Both proposals - at Curborough on the outskirts of Lichfield, and Long Marston near Stratford-upon-Avon - would be highly unlikely to be given any more than cursory consideration by the respective planning authorities if it were not for the fact that the projects have Government support.

The reasons for areluctance to embrace eco towns are not difficult to see, with the Curborough proposal representing little more than a thinly-disguised attempt to expand the city of Lichfield, while the Long Marston application exposes the site's remoteness, absence of nearby employment and lack of any decent road links.

Research by Warwickshire County Council suggests that the Long Marston scheme has been ill thought out and would not nearly be as sustainable as the Government would like to think.

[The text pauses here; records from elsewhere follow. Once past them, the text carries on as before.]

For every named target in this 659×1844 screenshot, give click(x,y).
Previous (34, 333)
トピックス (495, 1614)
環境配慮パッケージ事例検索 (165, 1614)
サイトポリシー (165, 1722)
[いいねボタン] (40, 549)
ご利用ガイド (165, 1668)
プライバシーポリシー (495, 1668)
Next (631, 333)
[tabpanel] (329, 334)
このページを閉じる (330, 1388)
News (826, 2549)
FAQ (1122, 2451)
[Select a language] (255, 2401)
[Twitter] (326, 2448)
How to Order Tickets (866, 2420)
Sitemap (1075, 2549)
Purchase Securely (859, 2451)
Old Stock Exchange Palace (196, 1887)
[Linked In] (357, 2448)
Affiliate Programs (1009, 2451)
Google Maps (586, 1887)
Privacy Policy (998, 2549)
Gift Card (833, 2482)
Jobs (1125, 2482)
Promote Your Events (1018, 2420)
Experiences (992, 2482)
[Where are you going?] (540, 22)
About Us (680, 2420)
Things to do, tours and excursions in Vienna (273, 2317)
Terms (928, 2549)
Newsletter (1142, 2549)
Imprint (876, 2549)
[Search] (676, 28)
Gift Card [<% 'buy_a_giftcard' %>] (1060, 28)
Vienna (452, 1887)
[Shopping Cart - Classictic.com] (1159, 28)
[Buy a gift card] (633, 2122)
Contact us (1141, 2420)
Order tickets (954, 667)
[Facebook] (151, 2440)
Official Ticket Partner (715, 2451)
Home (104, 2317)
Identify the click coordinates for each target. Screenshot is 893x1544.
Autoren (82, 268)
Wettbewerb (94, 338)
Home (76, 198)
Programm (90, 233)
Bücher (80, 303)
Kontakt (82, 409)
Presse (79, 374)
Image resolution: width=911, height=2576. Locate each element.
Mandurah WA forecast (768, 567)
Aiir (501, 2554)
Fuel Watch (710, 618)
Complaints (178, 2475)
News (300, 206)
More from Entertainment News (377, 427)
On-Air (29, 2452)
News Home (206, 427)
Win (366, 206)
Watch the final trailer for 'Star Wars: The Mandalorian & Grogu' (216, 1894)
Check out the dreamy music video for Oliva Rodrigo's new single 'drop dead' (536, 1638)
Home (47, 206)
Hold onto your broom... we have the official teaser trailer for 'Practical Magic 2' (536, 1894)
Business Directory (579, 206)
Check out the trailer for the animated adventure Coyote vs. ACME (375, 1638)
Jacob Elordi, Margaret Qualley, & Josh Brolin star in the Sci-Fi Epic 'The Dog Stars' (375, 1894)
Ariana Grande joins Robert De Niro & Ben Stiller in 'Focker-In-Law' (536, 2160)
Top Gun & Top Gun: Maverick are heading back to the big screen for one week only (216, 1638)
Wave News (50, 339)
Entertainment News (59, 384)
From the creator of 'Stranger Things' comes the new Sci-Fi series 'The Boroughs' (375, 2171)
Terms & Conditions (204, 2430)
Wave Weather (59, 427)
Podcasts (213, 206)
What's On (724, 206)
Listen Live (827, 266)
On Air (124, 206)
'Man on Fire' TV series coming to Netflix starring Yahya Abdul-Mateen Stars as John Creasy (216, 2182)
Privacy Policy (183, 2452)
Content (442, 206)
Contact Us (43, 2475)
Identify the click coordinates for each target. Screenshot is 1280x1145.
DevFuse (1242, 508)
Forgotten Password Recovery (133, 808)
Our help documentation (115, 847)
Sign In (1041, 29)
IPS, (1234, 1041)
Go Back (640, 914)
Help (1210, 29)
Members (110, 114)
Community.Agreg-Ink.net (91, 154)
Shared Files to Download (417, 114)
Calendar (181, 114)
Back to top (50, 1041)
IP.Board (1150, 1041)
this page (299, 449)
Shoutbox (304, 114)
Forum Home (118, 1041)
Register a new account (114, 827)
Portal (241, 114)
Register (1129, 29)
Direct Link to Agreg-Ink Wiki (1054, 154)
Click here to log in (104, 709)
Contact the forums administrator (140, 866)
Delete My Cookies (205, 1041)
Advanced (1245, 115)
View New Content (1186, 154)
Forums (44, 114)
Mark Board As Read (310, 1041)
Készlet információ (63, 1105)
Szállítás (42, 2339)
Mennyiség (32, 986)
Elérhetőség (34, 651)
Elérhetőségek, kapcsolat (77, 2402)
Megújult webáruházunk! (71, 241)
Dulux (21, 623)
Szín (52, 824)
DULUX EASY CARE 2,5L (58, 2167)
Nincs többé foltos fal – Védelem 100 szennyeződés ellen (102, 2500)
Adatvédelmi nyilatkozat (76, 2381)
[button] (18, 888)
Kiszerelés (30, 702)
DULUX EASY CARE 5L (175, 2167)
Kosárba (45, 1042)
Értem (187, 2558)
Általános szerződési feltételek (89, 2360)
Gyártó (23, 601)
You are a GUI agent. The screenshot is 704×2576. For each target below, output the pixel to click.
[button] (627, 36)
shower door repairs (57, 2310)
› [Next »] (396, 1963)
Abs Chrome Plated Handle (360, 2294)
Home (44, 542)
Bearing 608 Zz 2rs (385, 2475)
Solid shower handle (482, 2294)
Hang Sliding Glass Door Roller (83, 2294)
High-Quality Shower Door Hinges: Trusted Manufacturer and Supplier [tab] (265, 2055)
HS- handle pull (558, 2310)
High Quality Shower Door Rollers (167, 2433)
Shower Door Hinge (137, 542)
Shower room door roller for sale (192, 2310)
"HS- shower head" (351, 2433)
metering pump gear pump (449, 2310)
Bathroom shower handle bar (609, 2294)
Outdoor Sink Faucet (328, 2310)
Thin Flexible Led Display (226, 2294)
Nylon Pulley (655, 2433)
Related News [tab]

According to the Housing Minister, the new eco towns must be carbon-neutral with at least half of residents not requiring cars, but it is difficult to see at this stage where the public transport or jobs would come from for Long Marston's 12,000 or so inhabitants, who it is feared would resort to travelling by car to find work in Stratford or other south Warwickshire towns.

A picture is beginning to emerge of Government-imposed settlements, not dissimilar to the new towns of the 1950s and 60s, but dressed up under the all-embracing and largely meaningless promise of greenness and self-sufficiency. What, it might be asked, is going to be sustainable about development of an unprecedented scale in the Warwickshire and Staffordshire countryside?

The biggest fear of all is that councils will find themselves powerless to prevent the rise of the eco town, even if chosen sites are deemed unsuitable by local planning committees. Government representatives have much work to do to convince local authorities across the country that promises of sustainability are not being used as a smokescreen to justify further intrusion into rural areas and to meet national house building targets.